Plate Recognizer, the leader in Automatic Number Plate Recognition (ANPR), is proud to announce that its license plate recognition On-Premise SDK technology now supports the Raspberry Pi.
What is Raspberry Pi?
The Raspberry Pi is a very low-cost computer that runs Linux and has a set of input and output pins that allow users to control electronic components. The original Pi had a single-core 700MHz CPU and just 256MB RAM, and the latest model has a quad-core 1.4GHz CPU with 1GB RAM.

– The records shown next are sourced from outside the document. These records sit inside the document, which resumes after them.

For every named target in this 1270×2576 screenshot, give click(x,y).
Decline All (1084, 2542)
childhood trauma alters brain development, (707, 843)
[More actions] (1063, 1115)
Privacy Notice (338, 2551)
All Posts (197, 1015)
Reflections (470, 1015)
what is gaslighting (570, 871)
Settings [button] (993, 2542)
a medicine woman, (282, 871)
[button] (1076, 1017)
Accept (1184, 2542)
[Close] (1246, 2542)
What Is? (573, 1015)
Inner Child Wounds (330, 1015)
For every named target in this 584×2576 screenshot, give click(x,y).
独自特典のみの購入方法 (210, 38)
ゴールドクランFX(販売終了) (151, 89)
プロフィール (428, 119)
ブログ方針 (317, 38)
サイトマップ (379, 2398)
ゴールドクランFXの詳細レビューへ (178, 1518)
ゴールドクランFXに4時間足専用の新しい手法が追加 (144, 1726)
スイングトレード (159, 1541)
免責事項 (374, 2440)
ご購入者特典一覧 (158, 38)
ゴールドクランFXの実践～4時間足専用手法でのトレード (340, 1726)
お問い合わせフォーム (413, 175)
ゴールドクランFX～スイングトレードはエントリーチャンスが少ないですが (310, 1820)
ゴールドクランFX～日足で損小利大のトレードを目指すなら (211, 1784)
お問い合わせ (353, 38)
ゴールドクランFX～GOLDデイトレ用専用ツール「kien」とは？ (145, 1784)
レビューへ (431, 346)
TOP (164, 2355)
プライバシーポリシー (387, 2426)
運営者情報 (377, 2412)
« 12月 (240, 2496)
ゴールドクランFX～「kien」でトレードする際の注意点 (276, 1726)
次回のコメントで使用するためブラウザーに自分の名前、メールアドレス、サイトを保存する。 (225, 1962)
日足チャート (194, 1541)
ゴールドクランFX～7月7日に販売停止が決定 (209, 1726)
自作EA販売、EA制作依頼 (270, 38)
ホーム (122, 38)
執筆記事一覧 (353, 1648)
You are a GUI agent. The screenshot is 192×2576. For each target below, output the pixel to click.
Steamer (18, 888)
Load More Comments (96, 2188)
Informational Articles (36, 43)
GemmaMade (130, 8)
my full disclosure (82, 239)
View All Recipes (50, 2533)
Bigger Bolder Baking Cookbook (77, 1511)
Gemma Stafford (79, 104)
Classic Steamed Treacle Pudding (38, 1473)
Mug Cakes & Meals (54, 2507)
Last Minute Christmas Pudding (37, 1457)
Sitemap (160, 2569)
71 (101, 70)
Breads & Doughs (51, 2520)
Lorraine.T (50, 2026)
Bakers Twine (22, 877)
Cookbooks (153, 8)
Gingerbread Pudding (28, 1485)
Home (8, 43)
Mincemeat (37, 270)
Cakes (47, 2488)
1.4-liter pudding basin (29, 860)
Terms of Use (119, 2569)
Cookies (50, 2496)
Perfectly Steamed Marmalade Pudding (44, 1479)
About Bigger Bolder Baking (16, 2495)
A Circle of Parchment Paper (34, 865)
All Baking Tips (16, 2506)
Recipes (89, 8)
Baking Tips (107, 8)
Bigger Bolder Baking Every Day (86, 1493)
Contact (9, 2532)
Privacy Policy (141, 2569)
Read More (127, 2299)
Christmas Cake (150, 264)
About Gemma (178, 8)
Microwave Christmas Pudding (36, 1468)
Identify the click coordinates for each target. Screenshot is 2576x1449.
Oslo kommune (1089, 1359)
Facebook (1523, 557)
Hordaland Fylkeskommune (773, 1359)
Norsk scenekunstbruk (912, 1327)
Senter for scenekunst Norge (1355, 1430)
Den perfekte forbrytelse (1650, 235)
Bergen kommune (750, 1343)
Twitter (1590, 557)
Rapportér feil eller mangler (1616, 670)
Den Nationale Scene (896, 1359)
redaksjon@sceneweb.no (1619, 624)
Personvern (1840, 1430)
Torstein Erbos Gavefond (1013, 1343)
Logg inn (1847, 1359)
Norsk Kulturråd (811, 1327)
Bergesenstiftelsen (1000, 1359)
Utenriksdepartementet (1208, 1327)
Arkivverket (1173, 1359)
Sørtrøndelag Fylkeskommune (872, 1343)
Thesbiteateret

Launched in 2012, the Raspberry Pi originated as a way to promote teaching of basic computer science in schools and in developing countries. Since then, students, enthusiasts and developers all over the world use Raspberry Pis to learn programming skills, build hardware projects, do home automation, and even use them in industrial applications.
What is Plate Recognizer ANPR?
Automatic Number Plate Recognition (ANPR), also known as Automatic License Plate Recognition (ALPR) in Europe, is machine-learning software that takes an image of a vehicle and decodes the vehicle license plate. Plate Recognizer utilizes two sophisticated neural networks in its recognition technology to first identify all the photos of license plates from an image and then to decode each character of the plate.
Plate Recognizer’s unique ANPR technology has been optimized to handle real-world environments, such as blurry, dark, low-resolution images. Its recognition algorithms even works when plates are at an angle, when the vehicle is driving fast, or when the plate contains two rows of text. The license plate recognition technology can be consumed via API Cloud or On-Premise SDK on a monthly subscription basis.
Optimizing ANPR on Raspberry Pi
The limited CPU power and RAM of the Raspberry Pi make it particularly challenging to squeeze all the machine learning ANPR code into a small footprint.
Thankfully, Plate Recognizer did not sacrifice its plate recognition algorithms, but instead revisited and optimized each aspect to fit the Raspberry Pi. For example, we leveraged the , allowing us to use about 2x fewer operations with 25-30% fewer parameters and run about 25-40% faster. Moreover, we were able to maintain the TensorFlow model with two neural networks that we currently maintain with our ANPR SDK on Windows, Mac and Linux machines.
Plate Recognizer Runs on Raspberry Pi. Now What?
This huge cost-efficiency, straightforward set-up, offers endless possibilities for innovation.
Now, with this double-benefit combination, individuals and businesses of all types and sizes can use Plate Recognizer on a Raspberry Pi to cost-efficiently track vehicles for community safety, enforce parking lot policies, be informed when suspicious vehicles enter a school parking lot, and more.
We are super-excited on what the Raspberry Pi community can create with our Automatic Number Plate Recognition software!